Bunun içindir ki Maide suresinde “yol kesenler”le hırsızların cezasından
bahseden ayetler (33-38) arasında “takvayı, Allah Teala’ya ulaşmaya vesile
aramayı, Onun dinini yüceltmek için yolunda cihad etmeyi” (35) emreden ayet-i
kerime yer alır. Kur’an-ı Kerim bu tasarrufla, iki suçu önleyecek hükmün, ancak
Allah’a iman eden “muttakiler” toplumunda olabileceğine işaret eder.
İsra Suresi’nde yer
alan, ”Beşeriyetin Kurtuluş Beyannamesi” (22-39) de “tevhit çağrısı” ile başlar
ve yine “tevhit”le son bulur. İlahi talimatların küfre ait bütün değerleri
zihinden tahliyeye davetle başlaması Müslümanın “muvaffikiyet ufkunu” açar. Ona
nereye doğru nasıl yürüyebileceğini gösterir. Zihnini tahliye eden Müslümanın,
hayatında Arap-İslam, Türk-İslam, Kürt-İslam gibi sentezlere sebep olacak bir
maraz kalmaz. Çünkü tahliye, küfrün esaslarını bütünüyle tasfiye eder.
İslamî hükümleri
tatbik etmedeki muvaffakiyet yolu, iman-amel sistemini dikkate almaya bağlı
olduğundan Müslüman, her durumda buna riayet etmelidir. Aksi ise Beşeri Hukukta
olduğu gibi cemiyeti, suç ve ceza denklemine mahkum eden bir kanun devletine
dönüştürür. Kanun devletleri, vicdanları manastırlara, manastırları da
papazların hevalarına mahkum ettiğinden adaletin tahakkukuna vasıta olamazlar.
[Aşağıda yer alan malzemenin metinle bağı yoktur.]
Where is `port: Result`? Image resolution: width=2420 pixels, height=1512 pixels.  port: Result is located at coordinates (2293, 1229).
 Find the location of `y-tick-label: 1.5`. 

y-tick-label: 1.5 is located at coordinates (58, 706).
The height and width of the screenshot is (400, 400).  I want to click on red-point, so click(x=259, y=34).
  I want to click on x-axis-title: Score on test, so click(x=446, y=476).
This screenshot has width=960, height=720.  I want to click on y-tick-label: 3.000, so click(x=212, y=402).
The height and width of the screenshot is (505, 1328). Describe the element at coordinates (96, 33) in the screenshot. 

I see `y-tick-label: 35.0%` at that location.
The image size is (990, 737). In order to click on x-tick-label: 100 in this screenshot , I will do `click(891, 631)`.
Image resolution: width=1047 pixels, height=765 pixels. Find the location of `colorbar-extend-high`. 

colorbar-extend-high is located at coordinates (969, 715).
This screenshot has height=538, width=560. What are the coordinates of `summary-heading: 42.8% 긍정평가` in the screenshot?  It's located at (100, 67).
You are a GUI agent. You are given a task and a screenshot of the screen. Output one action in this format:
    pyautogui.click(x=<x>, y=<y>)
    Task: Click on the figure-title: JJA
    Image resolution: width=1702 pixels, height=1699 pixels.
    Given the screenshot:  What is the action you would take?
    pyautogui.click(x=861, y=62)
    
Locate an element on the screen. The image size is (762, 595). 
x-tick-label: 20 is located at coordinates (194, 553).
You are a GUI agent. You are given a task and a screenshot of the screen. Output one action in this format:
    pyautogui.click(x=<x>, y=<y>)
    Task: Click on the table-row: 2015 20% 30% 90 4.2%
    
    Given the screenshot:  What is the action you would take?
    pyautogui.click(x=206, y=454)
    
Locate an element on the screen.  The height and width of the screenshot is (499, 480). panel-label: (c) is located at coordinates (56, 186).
Ne sokakları koruyabilir, ne de millet malını himaye edebilirler. Bu yüzden her
gece sabahlara kadar şu kadar polis sokaklarında devriye atar.
Zina; Milletlerin
Felaketi
Kur’an-ı Kerim, hem
iman-hukuk birlikteliğine hem de peşpeşe gelen hükümler arasında münasebete
riayet eder. Bu yüzden açlık korkusuyla çocuk öldürmeyin (İsra: 31) ayeti ile
“Haksız yere cana kıymayın” (33) ayetleri arasında “Zinaya yaklaşmayınız.”
talimatını koymuştur.
Neden Allah Azze ve
Celle, “Çocuklarınızı öldürmeyin” ve “Cana kıymayın” talimatları arasına,
“Zinaya yaklaşmayınız.” buyruğunu koymuştur? İslam’ın beşeri hukuk
sistemleriyle ayrıldığı temel hususlardan biri olan bu tanzim, aslında şunu da
söylemektedir: “Bir şehvet giderme vasıtası olan zina, insanları ve hatta
milletleri yok eden bir felakettir. O kadar büyük bir felakettir ki kaç felaket
şekli varsa zina hepsine taliptir. Bu yüzden insanı yaratan ve onu korumanın
usul ve esaslarını tayin eden Allah Azze ve Celle, “Zina etmeyiniz” yerine;
“Zinaya yaklaşmayınız.” buyurmuştur. Çünkü zina, hem ferdî hem de içtimaî
anlamda bir katliamdır.
Zina, ferdî anlamda
bir katliamdır, çünkü gayri meşru yoldan kazanılan çocuklar ya kürtajla
hakikaten ya da doğduktan sonra hükmen öldürülür. Cami önüne ya da izbe bir
yere bırakılan her çocuk hükmen ölüdür. Onlar, varken yokluğa mahkum edilen;
“İnsan yığınları içerisinde ki kayıp zavallılardır.” Bu yüzden fıkıh dilinde
onlara “Lakît/buluntu” denir. Yani bir eşya gibi kaybedildikten sonra bulunan
varlıklardır onlar. Lakît büyür, toplum içine karışır fakat zina mahsulü olması
onu hükmen ölü olmaya mecbur eder. Horlanır, hakir görülür. Yaşayan ölü
olmaktan, varken yok gibi muamele görmekten kurtulamaz.